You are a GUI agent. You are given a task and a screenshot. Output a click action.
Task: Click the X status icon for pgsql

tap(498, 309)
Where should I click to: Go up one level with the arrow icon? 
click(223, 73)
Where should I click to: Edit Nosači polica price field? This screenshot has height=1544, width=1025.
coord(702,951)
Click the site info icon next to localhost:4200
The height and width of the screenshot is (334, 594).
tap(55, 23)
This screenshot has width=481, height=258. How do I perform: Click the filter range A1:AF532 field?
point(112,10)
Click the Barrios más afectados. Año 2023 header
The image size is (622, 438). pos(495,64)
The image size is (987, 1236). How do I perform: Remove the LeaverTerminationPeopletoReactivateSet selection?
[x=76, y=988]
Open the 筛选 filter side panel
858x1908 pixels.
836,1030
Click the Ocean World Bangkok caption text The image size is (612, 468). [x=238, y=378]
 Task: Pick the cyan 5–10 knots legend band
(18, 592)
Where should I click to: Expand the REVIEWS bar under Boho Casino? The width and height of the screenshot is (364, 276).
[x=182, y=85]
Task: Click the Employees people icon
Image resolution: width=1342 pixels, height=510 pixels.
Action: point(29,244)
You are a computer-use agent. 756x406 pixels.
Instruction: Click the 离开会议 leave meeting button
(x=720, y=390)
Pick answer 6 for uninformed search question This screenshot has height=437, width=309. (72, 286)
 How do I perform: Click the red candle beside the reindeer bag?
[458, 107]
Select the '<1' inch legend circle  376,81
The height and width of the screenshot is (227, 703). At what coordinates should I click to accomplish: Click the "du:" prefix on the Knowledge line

• • •

Only the lines from the one containing "Where should I click to: Expand" to the end of the data should be printed, exactly as they stand.

Response:
Where should I click to: Expand the REVIEWS bar under Boho Casino? The width and height of the screenshot is (364, 276).
[x=182, y=85]
Task: Click the Employees people icon
Image resolution: width=1342 pixels, height=510 pixels.
Action: point(29,244)
You are a computer-use agent. 756x406 pixels.
Instruction: Click the 离开会议 leave meeting button
(x=720, y=390)
Pick answer 6 for uninformed search question This screenshot has height=437, width=309. (72, 286)
 How do I perform: Click the red candle beside the reindeer bag?
[458, 107]
Select the '<1' inch legend circle  376,81
The height and width of the screenshot is (227, 703). At what coordinates should I click to accomplish: Click the "du:" prefix on the Knowledge line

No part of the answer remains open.